[Collected data]
-- Opening Marker --

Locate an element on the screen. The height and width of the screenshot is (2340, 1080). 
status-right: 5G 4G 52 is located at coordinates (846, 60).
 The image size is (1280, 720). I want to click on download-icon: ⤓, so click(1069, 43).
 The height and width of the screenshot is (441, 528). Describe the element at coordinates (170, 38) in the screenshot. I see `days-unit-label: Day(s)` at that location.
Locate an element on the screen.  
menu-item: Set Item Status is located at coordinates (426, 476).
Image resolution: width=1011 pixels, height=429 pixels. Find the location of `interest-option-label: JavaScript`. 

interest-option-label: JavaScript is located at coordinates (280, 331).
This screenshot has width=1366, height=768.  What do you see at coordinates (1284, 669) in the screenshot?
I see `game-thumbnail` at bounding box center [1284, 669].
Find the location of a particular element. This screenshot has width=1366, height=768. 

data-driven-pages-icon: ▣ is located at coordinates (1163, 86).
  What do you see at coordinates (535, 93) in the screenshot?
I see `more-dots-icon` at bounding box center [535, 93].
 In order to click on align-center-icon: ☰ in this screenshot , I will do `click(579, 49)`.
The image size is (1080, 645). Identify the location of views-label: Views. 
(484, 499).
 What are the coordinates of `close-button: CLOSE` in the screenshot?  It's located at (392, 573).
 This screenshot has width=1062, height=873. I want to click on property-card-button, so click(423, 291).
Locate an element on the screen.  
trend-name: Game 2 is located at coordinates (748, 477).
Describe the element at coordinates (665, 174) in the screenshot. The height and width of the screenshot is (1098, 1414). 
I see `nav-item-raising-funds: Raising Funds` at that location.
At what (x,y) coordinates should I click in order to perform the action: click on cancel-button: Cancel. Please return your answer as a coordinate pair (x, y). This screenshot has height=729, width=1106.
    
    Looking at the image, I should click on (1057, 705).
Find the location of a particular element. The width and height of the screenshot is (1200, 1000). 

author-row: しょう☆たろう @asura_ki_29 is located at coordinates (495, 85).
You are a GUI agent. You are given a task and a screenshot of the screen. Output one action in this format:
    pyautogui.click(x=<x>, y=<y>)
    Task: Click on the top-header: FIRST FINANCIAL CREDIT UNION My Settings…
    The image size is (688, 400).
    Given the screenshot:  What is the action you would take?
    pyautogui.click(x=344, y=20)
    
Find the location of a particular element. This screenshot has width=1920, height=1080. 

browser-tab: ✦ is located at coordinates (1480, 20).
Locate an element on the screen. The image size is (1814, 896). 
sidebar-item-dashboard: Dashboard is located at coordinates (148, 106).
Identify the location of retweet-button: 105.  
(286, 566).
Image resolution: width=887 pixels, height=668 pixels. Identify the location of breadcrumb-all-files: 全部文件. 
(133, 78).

-- Closing Marker --

WHAT YOU ARE ASKED TO DO:
Reproduce every line of the listing above, character for character.

SOLUTION:
Locate an element on the screen. The height and width of the screenshot is (2340, 1080). 
status-right: 5G 4G 52 is located at coordinates (846, 60).
 The image size is (1280, 720). I want to click on download-icon: ⤓, so click(1069, 43).
 The height and width of the screenshot is (441, 528). Describe the element at coordinates (170, 38) in the screenshot. I see `days-unit-label: Day(s)` at that location.
Locate an element on the screen.  
menu-item: Set Item Status is located at coordinates (426, 476).
Image resolution: width=1011 pixels, height=429 pixels. Find the location of `interest-option-label: JavaScript`. 

interest-option-label: JavaScript is located at coordinates (280, 331).
This screenshot has width=1366, height=768.  What do you see at coordinates (1284, 669) in the screenshot?
I see `game-thumbnail` at bounding box center [1284, 669].
Find the location of a particular element. This screenshot has width=1366, height=768. 

data-driven-pages-icon: ▣ is located at coordinates (1163, 86).
  What do you see at coordinates (535, 93) in the screenshot?
I see `more-dots-icon` at bounding box center [535, 93].
 In order to click on align-center-icon: ☰ in this screenshot , I will do `click(579, 49)`.
The image size is (1080, 645). Identify the location of views-label: Views. 
(484, 499).
 What are the coordinates of `close-button: CLOSE` in the screenshot?  It's located at (392, 573).
 This screenshot has width=1062, height=873. I want to click on property-card-button, so click(423, 291).
Locate an element on the screen.  
trend-name: Game 2 is located at coordinates (748, 477).
Describe the element at coordinates (665, 174) in the screenshot. The height and width of the screenshot is (1098, 1414). 
I see `nav-item-raising-funds: Raising Funds` at that location.
At what (x,y) coordinates should I click in order to perform the action: click on cancel-button: Cancel. Please return your answer as a coordinate pair (x, y). This screenshot has height=729, width=1106.
    
    Looking at the image, I should click on (1057, 705).
Find the location of a particular element. The width and height of the screenshot is (1200, 1000). 

author-row: しょう☆たろう @asura_ki_29 is located at coordinates (495, 85).
You are a GUI agent. You are given a task and a screenshot of the screen. Output one action in this format:
    pyautogui.click(x=<x>, y=<y>)
    Task: Click on the top-header: FIRST FINANCIAL CREDIT UNION My Settings…
    The image size is (688, 400).
    Given the screenshot:  What is the action you would take?
    pyautogui.click(x=344, y=20)
    
Find the location of a particular element. This screenshot has width=1920, height=1080. 

browser-tab: ✦ is located at coordinates (1480, 20).
Locate an element on the screen. The image size is (1814, 896). 
sidebar-item-dashboard: Dashboard is located at coordinates (148, 106).
Identify the location of retweet-button: 105.  
(286, 566).
Image resolution: width=887 pixels, height=668 pixels. Identify the location of breadcrumb-all-files: 全部文件. 
(133, 78).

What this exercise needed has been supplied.